Don Jon is a man’s movies. It is, for all intensive purposes, THE man’s movie. To women who have ever wondered how “manly men” talk, act, interact, rationalize, and think about everyday things when no woman is around… Don Jon is your window into that world. But don’t misinterpret that, for this film contains valuable lessons for both sexes. Brace yourselves ladies and gents for the quasi-romantic comedy that is Don Jon.
The film follows the life of Jon Martello, played with facetious gusto by Joseph Gordon-Levitt (Inception, Looper, 500 Days of Summer, The Dark Knight Rises) who also wrote and directed the film. Jon, nicknamed “the Don” by his two best friends for his ability to get any girl he wants, is your stereotypical Italian-bred macho man. He has slick black hair, he constantly hits the gym, has an egregious temper, and loves his “ride” and his “pad”… yet he is also an avid church goer and a devoted son and brother. He does however, have one not so little quirk; His excessive love of pornography. And when I say excessive, I mean EXCESSIVE.

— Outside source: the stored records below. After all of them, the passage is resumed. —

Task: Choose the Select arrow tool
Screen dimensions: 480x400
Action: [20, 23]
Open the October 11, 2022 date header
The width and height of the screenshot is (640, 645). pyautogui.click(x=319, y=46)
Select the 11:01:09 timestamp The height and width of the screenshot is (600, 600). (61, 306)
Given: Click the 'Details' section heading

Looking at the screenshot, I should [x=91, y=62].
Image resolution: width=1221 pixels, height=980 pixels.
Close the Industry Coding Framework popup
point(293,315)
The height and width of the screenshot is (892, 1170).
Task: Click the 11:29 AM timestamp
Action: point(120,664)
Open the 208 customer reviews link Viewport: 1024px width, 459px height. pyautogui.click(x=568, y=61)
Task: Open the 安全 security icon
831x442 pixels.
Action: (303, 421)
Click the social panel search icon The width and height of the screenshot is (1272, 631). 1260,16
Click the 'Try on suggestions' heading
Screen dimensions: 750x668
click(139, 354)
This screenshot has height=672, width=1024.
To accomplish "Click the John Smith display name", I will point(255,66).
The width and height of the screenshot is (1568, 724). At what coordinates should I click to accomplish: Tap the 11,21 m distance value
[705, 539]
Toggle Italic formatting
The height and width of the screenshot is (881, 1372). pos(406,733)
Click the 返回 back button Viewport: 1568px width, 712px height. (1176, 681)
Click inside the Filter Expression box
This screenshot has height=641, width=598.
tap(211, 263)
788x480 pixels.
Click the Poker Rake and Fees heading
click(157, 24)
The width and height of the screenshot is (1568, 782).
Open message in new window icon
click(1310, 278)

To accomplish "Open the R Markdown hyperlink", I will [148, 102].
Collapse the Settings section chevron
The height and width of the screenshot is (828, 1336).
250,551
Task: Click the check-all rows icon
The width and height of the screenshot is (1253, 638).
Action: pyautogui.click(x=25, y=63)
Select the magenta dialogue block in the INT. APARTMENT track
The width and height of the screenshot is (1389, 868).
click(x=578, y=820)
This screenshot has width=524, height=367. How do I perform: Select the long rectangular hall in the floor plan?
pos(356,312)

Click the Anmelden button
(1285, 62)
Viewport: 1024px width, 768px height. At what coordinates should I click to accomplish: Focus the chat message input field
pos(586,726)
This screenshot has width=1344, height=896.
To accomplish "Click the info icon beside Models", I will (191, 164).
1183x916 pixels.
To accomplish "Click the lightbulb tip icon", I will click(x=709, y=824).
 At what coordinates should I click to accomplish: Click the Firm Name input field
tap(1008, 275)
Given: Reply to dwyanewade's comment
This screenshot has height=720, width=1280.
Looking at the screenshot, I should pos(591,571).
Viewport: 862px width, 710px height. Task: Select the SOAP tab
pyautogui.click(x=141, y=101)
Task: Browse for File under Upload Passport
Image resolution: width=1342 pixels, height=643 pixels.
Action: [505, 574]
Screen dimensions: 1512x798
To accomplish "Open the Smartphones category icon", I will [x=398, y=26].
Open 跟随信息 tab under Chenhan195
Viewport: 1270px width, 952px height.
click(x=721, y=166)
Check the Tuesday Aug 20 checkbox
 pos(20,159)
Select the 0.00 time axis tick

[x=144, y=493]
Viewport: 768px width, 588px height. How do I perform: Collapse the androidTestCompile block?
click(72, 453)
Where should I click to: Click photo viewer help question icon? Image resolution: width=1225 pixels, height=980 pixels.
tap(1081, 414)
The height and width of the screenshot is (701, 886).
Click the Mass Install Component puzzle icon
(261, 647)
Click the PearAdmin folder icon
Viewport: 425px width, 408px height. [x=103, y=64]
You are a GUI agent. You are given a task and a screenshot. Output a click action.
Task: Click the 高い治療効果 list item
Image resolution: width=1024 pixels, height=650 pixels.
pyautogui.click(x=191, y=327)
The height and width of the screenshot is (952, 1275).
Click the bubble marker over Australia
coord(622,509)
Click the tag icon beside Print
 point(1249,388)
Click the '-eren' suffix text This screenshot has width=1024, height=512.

From there we have our story. Jon affectively goes day to day, navigating through his addiction to live the seemingly normal bachelor life. That is until the vivaciously sexy Barbara Sugarman comes into the picture (Could there have been a better cast here than Scarlett Johansson? I think not). In Barbara, he finds his first challenge; a woman who won’t give it up on the first night and, more importantly, a woman who finds his favorite pastime to be revolting and unacceptable.
This movie hysterically deals with the awkward connection between men and pornography. But wedged within the hilarious moments is valuable commentary about the unrealistic and unhealthy nature with which our society approaches relationships. Jon’s relationship with Barbara is a prime example of how men can mistake overwhelming desire for genuine love. He changes for her, for better and worse, not because he has a genuine connection, but because she is more difficult to obtain than the rest. Julianne Moore is also magnificent as Jon’s troubled night classmate, who gets him to question whether his addiction might be distorting his views toward woman and real romantic interaction. Women should also be weary of becoming Johansson’s Barbara, a narrow minded “princess” (thanks to romantic comedies) who desires a man to manipulate into her own distorted vision of perfection. Her character also pokes holes in the common misconception that “holding out” is an effective way to ensure that men will fall for you or even respect you more in the long run.
Sure the film’s characters can seem over the top at times. But it’s a comedy. And In 2013, it’s almost unbelievable that there are movie concepts out there that have never really been touched in any medium. Low and behold, it is a film about men’s love of porn that brings us a story and perspective that we have seldom seen, but one that is without a doubt worth telling. Enjoy the laughs, but be sure to pay attention along the way.